No quiero ver morir a mi abuela.


 

Intento disimular las lágrimas en mis ojos a base de mirar el techo y tensar con fuerza la mandíbula.


 

Abdel está demasiado callado.


 

—Intuyo que la abuela no es por lo único que te duermes en el gimnasio —Dice con pasividad en sus palabras—. Te he visto crecer, Ibrahim. Todo lo que sabes a sido porque yo te lo he enseñado.


 

—Ese es el problema. Tengo miedo a algo que no sé lo que es. La incertidumbre me está desgastando tanto que apenas me reconozco.


 

El cielo tormentoso por el que camino me impide continuar.


 

Abdel se levanta del banco y pega un grito, en cuestión de segundos todos quienes estaban se han ido a los vestuarios.
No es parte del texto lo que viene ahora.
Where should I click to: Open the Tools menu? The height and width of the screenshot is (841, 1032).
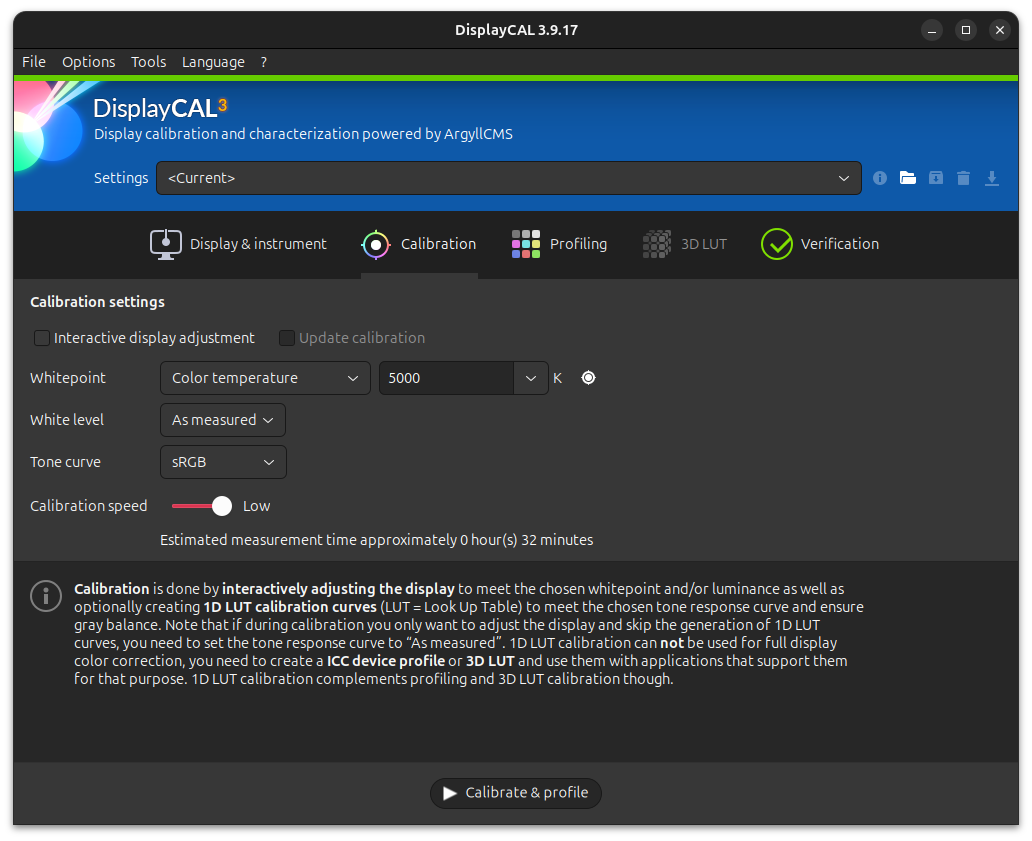coord(148,62)
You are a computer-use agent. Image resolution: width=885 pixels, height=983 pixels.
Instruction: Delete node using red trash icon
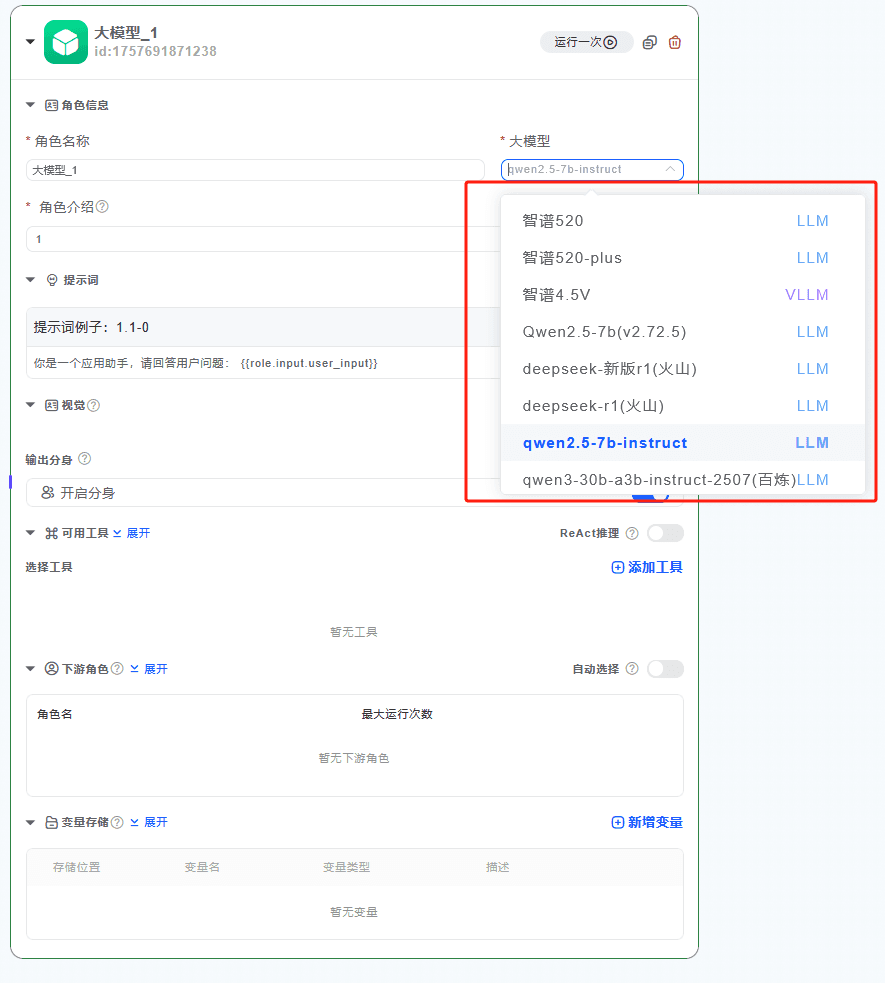[675, 42]
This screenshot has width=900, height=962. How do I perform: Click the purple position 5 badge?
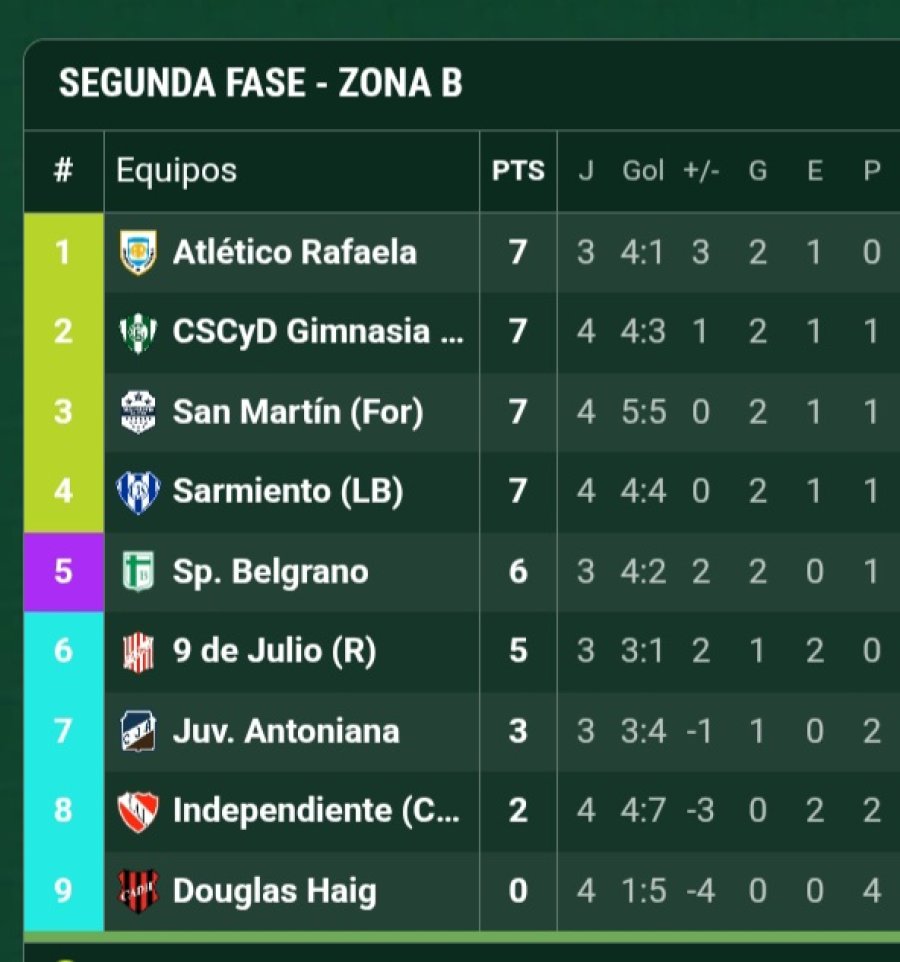(63, 572)
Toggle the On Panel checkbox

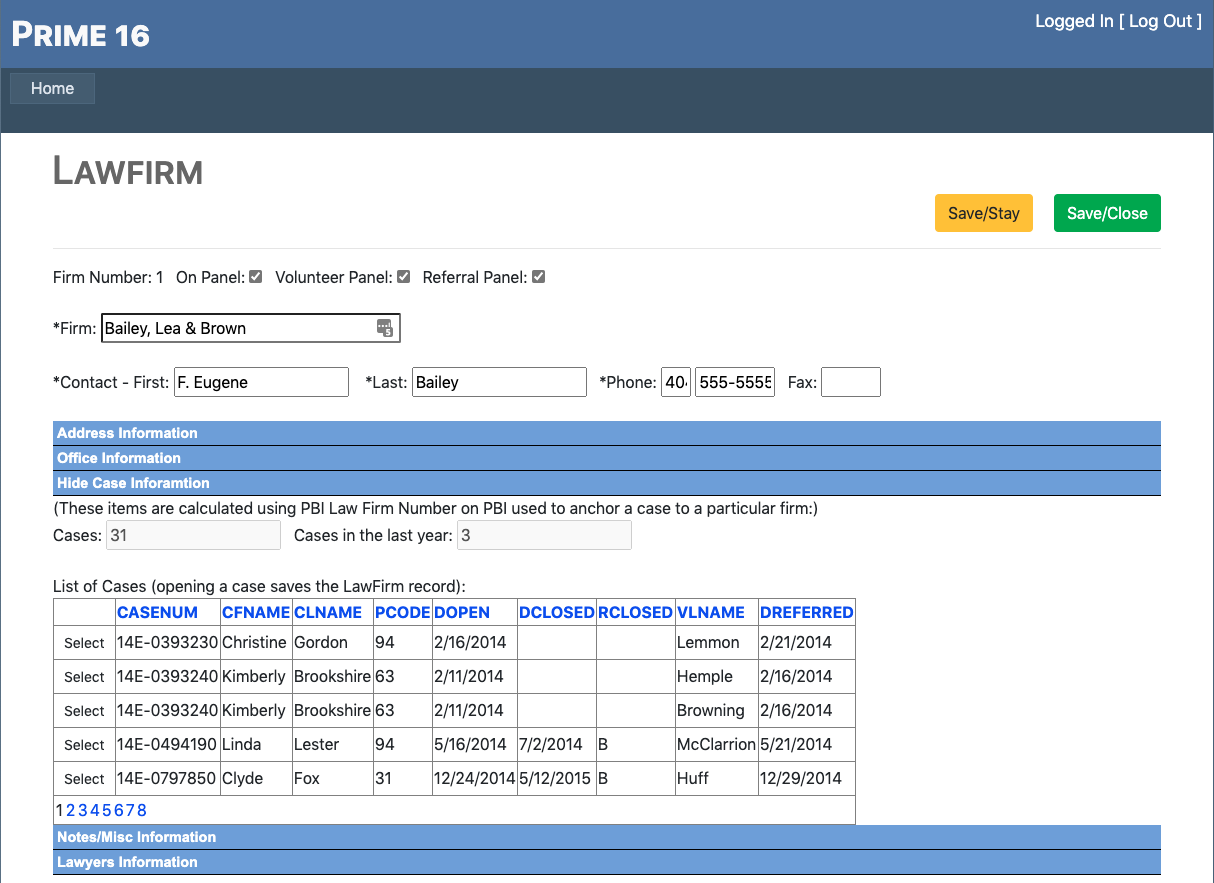tap(256, 277)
En mitad del gimnasio tan solo quedamos él y yo.


 

—Levanta —Me ordena.


 

Empieza a ordenar con rapidez los guantes y demás objetos. Mi atenta mirada persigue cada uno de sus ágiles movimientos, parece un hombre completamente distinto. Normalmente Abdel siempre está furioso, de mal humor y pensativo. Esta vez parece que por su cabeza ha surcado una buena idea de la que formo parte.


 

Su cuerpo se gira en mi dirección y levanta una de sus cejas oscuras.


 

Da igual que se encuentre lejos o cerca, Abdel intimida a cualquier distancia.


 

—¡Levántate del banco! —Me levanto por culpa de sus ensordecedores gritos—. Sube a los vestuarios, dúchate y vístete. Rápido.


 

—¿En qué estás pensando? —Me atrevo a preguntar.


 

Pestañea varias veces y una sonrisa se dibuja en sus labios, arrugo el ceño ante este silencio tan abrumador.


 

—Vamos a descubrir qué es lo que no te deja ser tú.


 

Tras escucharle, subo con rapidez las escaleras y choco con los chavales que Abdel ha echado. De todos modos este es su gimnasio, él es el dueño. Y los jóvenes del barrio saben que si quieren encontrar un buen camino por donde avanzar, este gimnasio es su vía de conducto.